Photo courtesy of Tracie Hicks, Loganville, Georgia
Do you remember the hymn "Amazing Grace?" My favorite line was "Twas blind but now I see!" And when I'm running, I often hear Casting Crowns "And Now My Lifesong Sings" - again my favorite line is "I once was blind but now I see"....oh how I love those words. But, the lines that grab my heart the most are from Chris Tomlin's "I Will Rise" - It says "There's a day that's drawing near when this darkness breaks to light. And the shadows disappear. And my faith shall be my eyes!" The book of Hebrews tells us that we are living in but a shadow of what is to come...I am so glad that this is not all there is! One day I will see Him clearly, and I will KNOW Him. I will no longer be blind or need faith. I will SEE!
This past week we had a team in Guatemala leading outreach to the village of Sacjavilla. The mission church there led the way with a medical clinic, construction projects and VBS for the kids. My job was to keep the medical clinic flowing smoothly which was not quite as easy as I anticipated. I ended up leading the introduction to the clinic in the triage area....as each person came in, I took his/her form, welcomed them, took their height, weight and temperature and sent them on to a nurse nearby.
Then, HE came in. The blind man. He shuffled in with a cane swiftly moving from the right to the left. On his other arm was his granddaughter who gently led him into the room. My heart broke. Tears welled up in my eyes as I thought about the daily life of not being able to see. And, God reminded me that I am still so blind in many areas. I praised Him for opening my eyes in so many ways this past year and for the places that He will unveil this next year.

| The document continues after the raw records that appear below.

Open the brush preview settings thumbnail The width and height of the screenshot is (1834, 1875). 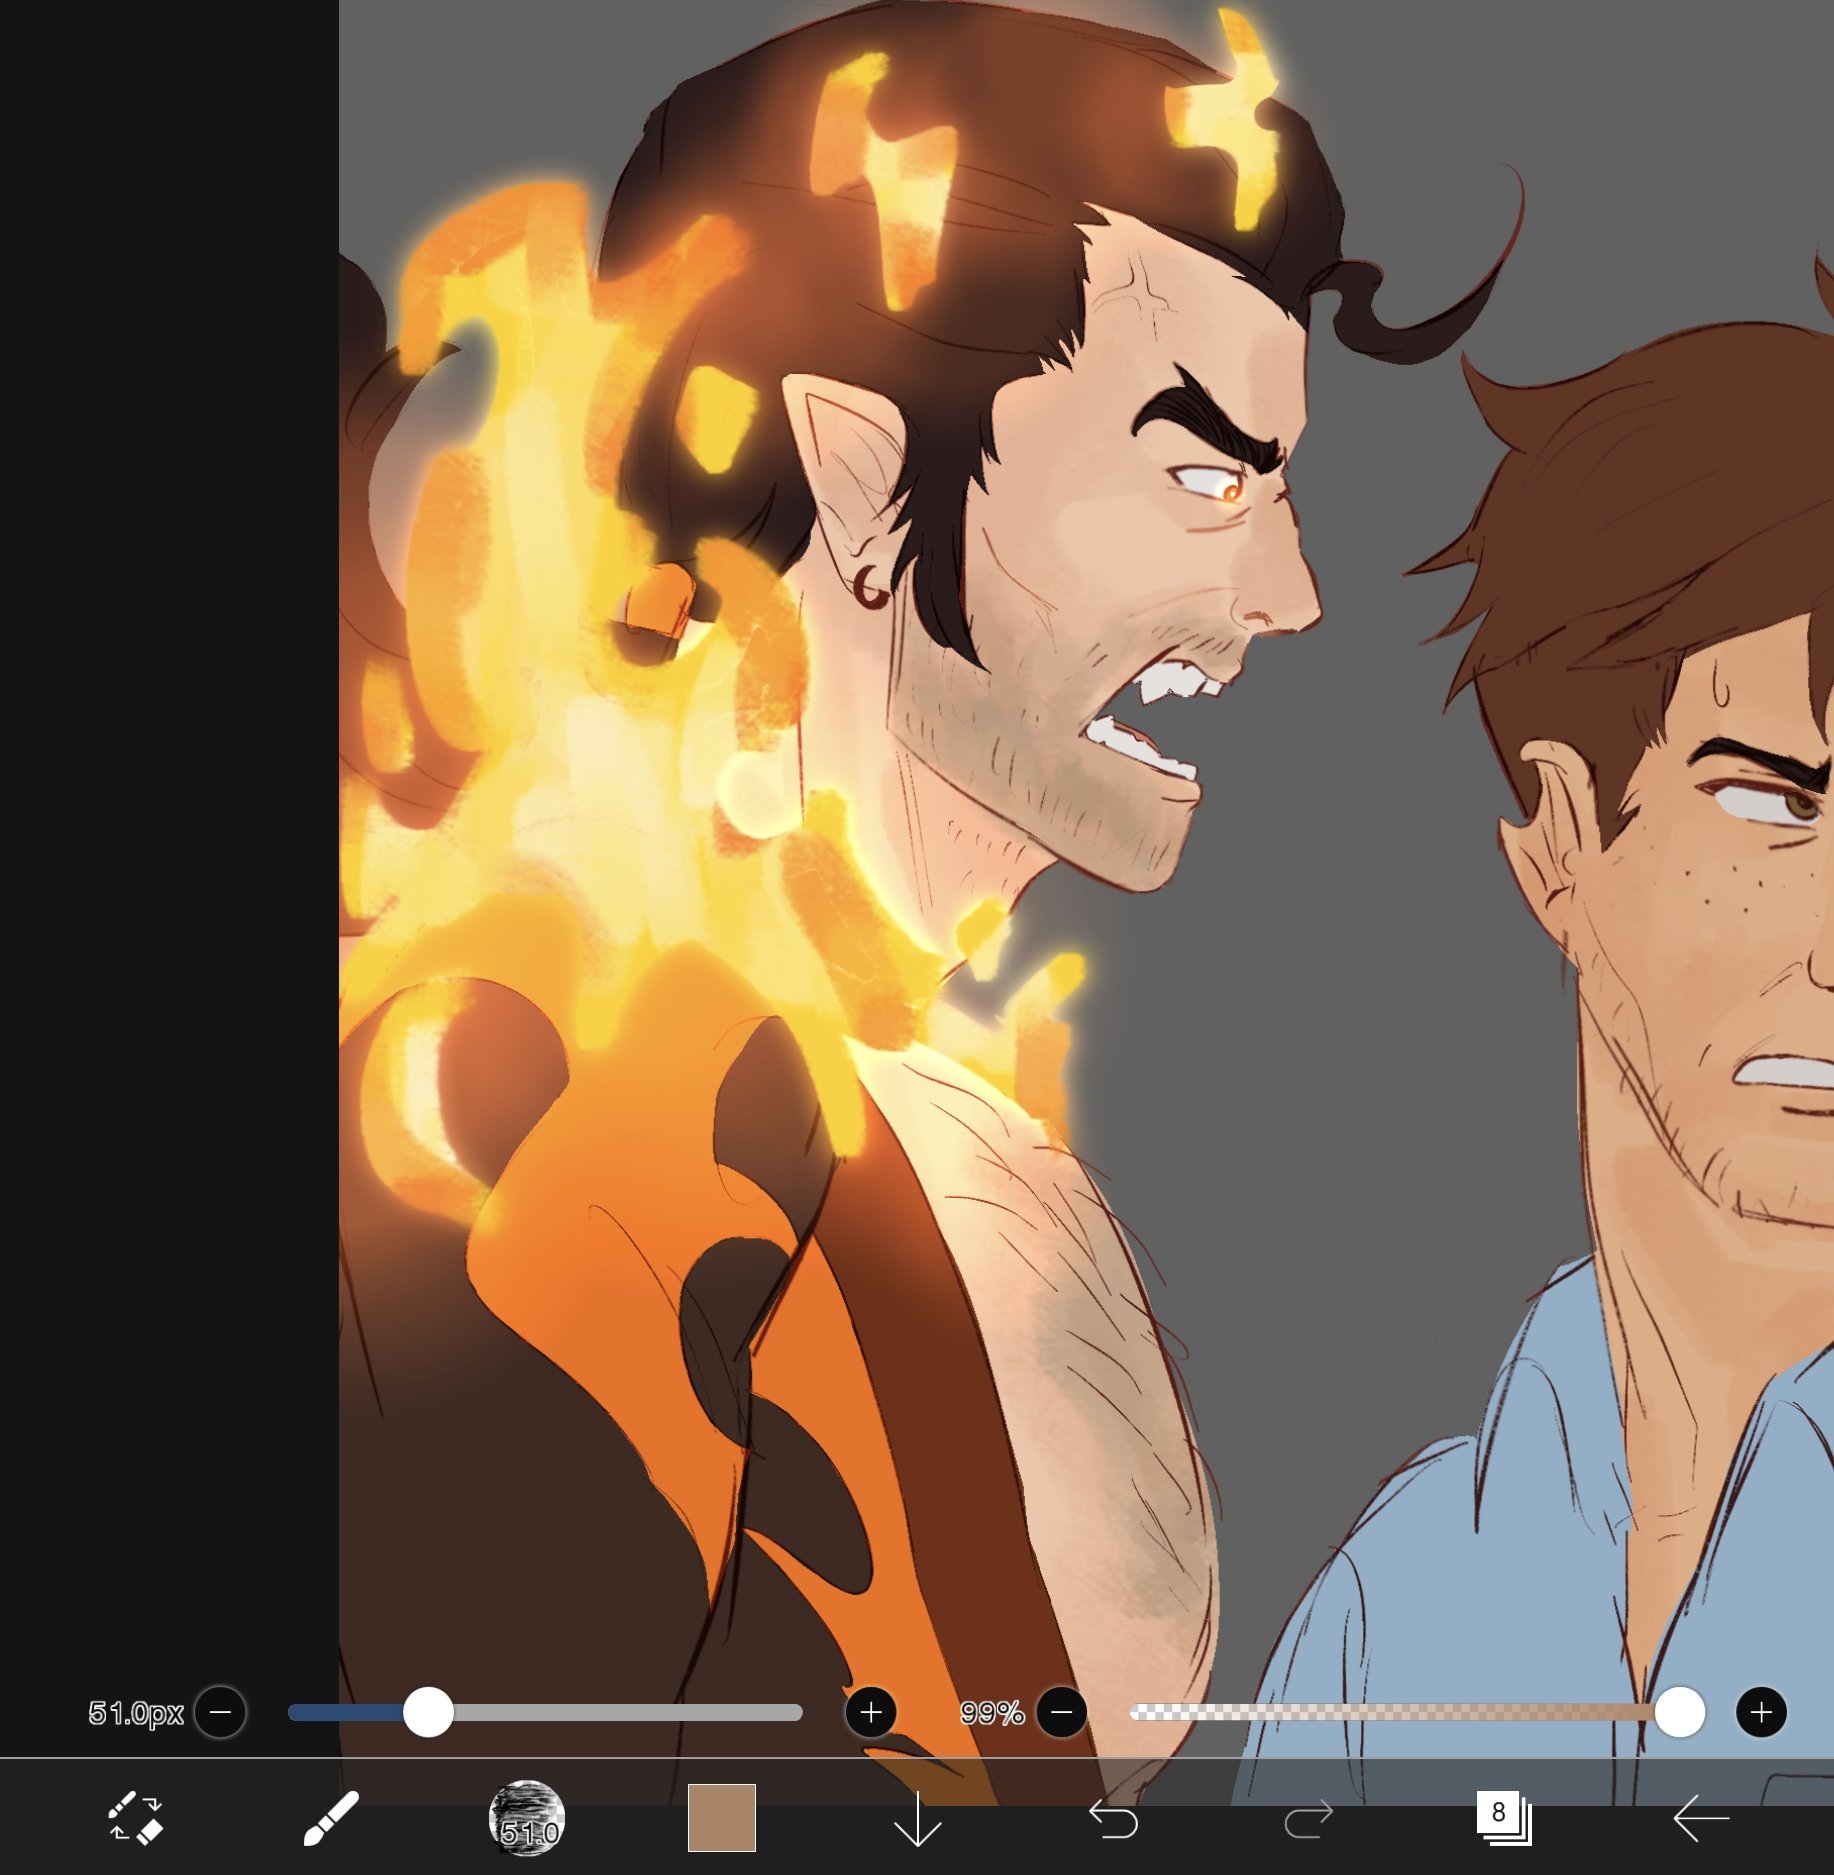point(526,1817)
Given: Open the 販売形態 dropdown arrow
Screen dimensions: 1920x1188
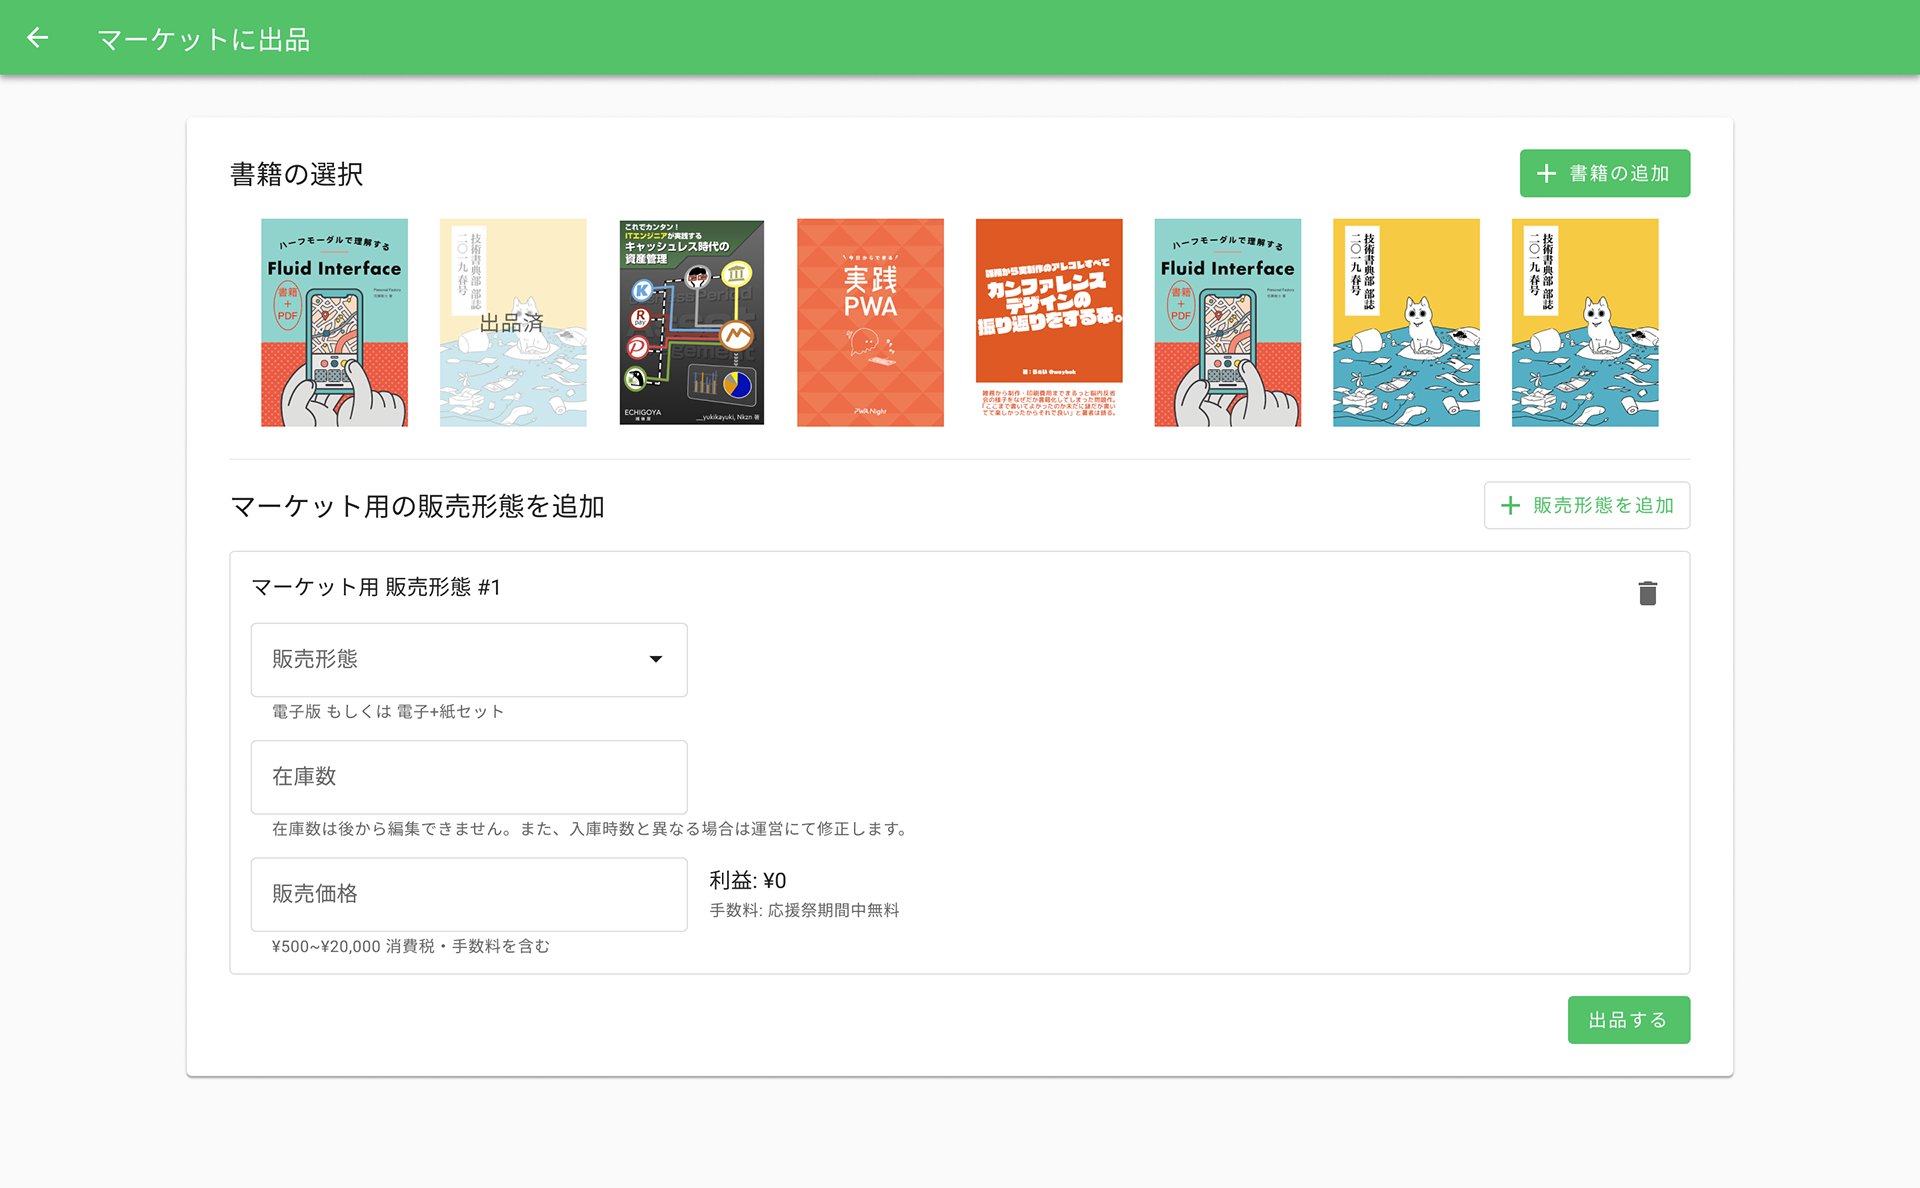Looking at the screenshot, I should (x=655, y=659).
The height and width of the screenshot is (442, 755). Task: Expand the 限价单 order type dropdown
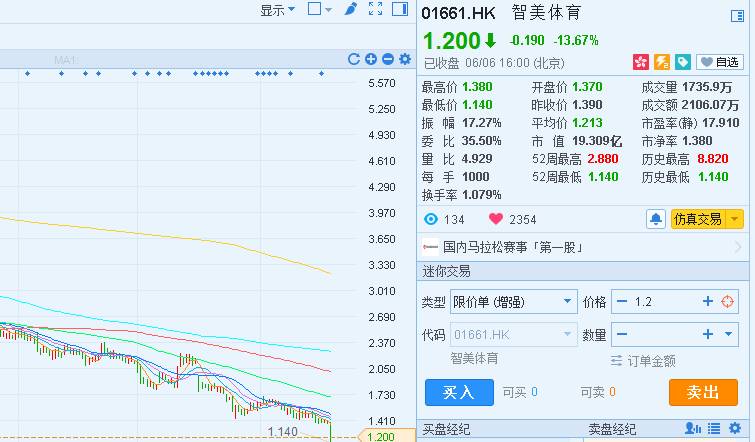point(568,302)
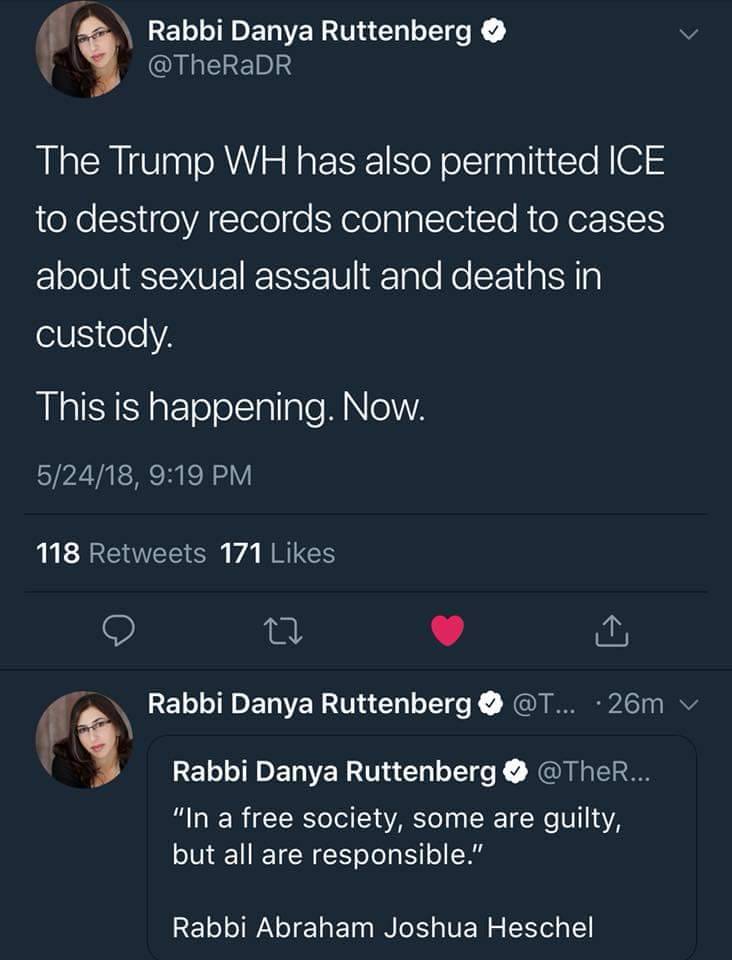
Task: View the 118 Retweets list
Action: pyautogui.click(x=121, y=553)
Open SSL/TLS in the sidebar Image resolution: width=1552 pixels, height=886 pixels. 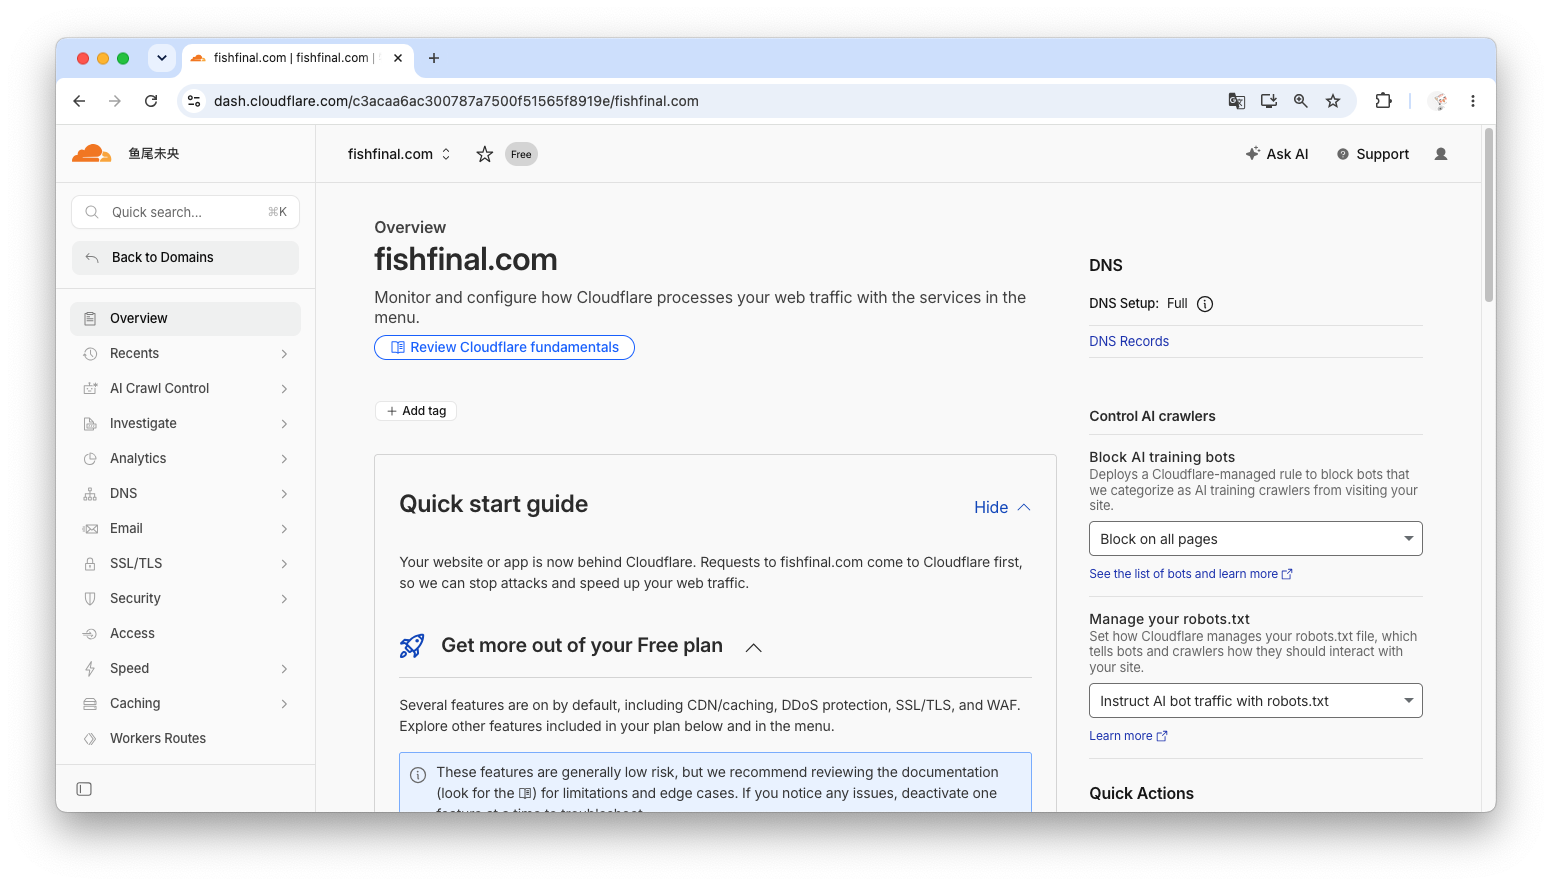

Almost a year ago (the Saturday after Thanksgiving will mark the official day), God convicted our family of living in a way that did NOT glorify Him at all. We were eating mindlessly, unhealthily, and without regard for Him. Exercise was non-existent. Our attitudes and behaviors around our physical bodies were sour and rebellious. He broke our hearts. He took the blinders off our eyes. We saw, for the first time, how our disobedience was hindering God's glory in our lives.
Are there areas where you are blinded today? Maybe there's something that you do NOT want anyone holding you accountable for? A subject that you have lots of excuses/reasons/justifications to support? A place that is hidden and not open for discussion?
I have been on the other side of accountability and didn't like it one bit. When God unblinded us, the years of rebellion and disobedience came flooding back. It was overwhelming...and humbling...and embarrassing...and humiliating. It was a breaking of sorts...a breaking of our wills and desires. We had to submit to God's call on our lives for His ultimate glory. Only He could do this and get all the credit. We are weak and feeble. He is strong and enduring. We gladly accept His ways in all of this!
Take a good look at where you may be blinded today...face it and ask God to show you what He wants you to do. You never know where He will take you!